> Assignment: Copy each line below that has "computer".

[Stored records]
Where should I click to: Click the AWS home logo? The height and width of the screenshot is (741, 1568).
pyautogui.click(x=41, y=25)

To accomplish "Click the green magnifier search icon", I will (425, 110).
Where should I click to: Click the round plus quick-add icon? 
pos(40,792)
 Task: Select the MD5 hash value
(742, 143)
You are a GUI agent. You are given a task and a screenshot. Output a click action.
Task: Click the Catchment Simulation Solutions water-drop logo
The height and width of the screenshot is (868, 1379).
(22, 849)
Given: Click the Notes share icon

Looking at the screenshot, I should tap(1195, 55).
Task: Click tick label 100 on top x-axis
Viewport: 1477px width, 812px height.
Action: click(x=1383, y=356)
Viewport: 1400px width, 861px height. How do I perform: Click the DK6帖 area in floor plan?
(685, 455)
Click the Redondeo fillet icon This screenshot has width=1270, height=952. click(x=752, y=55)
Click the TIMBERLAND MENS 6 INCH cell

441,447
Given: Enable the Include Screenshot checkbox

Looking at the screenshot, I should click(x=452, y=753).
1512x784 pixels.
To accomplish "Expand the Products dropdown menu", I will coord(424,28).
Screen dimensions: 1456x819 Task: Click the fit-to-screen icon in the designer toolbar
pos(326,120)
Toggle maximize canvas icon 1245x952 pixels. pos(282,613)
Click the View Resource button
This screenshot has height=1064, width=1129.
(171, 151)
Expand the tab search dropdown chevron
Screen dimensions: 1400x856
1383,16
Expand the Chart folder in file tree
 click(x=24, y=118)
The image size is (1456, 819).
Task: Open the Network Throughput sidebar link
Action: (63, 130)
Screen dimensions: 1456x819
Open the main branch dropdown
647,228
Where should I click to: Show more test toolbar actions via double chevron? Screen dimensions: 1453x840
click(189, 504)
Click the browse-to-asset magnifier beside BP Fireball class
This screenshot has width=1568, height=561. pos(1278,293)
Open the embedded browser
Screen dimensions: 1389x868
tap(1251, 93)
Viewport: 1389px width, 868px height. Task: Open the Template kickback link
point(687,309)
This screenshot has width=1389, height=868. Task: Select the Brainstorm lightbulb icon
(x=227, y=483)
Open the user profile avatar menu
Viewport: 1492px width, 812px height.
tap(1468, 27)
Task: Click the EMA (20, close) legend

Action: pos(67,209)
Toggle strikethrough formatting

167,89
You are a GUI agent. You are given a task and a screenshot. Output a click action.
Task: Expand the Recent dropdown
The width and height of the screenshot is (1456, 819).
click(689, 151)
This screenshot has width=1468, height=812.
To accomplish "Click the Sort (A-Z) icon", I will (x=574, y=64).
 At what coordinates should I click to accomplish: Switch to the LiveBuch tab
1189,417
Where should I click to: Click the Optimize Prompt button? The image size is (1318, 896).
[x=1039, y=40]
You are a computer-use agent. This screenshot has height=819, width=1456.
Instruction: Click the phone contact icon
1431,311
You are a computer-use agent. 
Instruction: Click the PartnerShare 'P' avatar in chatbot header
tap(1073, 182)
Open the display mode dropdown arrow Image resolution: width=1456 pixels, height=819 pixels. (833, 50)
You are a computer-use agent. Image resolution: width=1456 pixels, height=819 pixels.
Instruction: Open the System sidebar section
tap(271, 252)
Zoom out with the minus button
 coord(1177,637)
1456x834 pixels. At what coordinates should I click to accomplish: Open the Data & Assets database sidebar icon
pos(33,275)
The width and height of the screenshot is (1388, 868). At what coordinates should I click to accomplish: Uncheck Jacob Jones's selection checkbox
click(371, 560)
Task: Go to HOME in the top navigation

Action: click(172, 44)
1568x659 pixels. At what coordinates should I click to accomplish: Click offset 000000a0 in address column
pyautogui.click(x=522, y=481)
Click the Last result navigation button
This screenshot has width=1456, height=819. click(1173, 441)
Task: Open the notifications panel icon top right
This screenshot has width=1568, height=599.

> Result:
You are a computer-use agent. This screenshot has height=819, width=1456.
You are a computer-use agent. 
You are a computer-use agent. Image resolution: width=1456 pixels, height=819 pixels.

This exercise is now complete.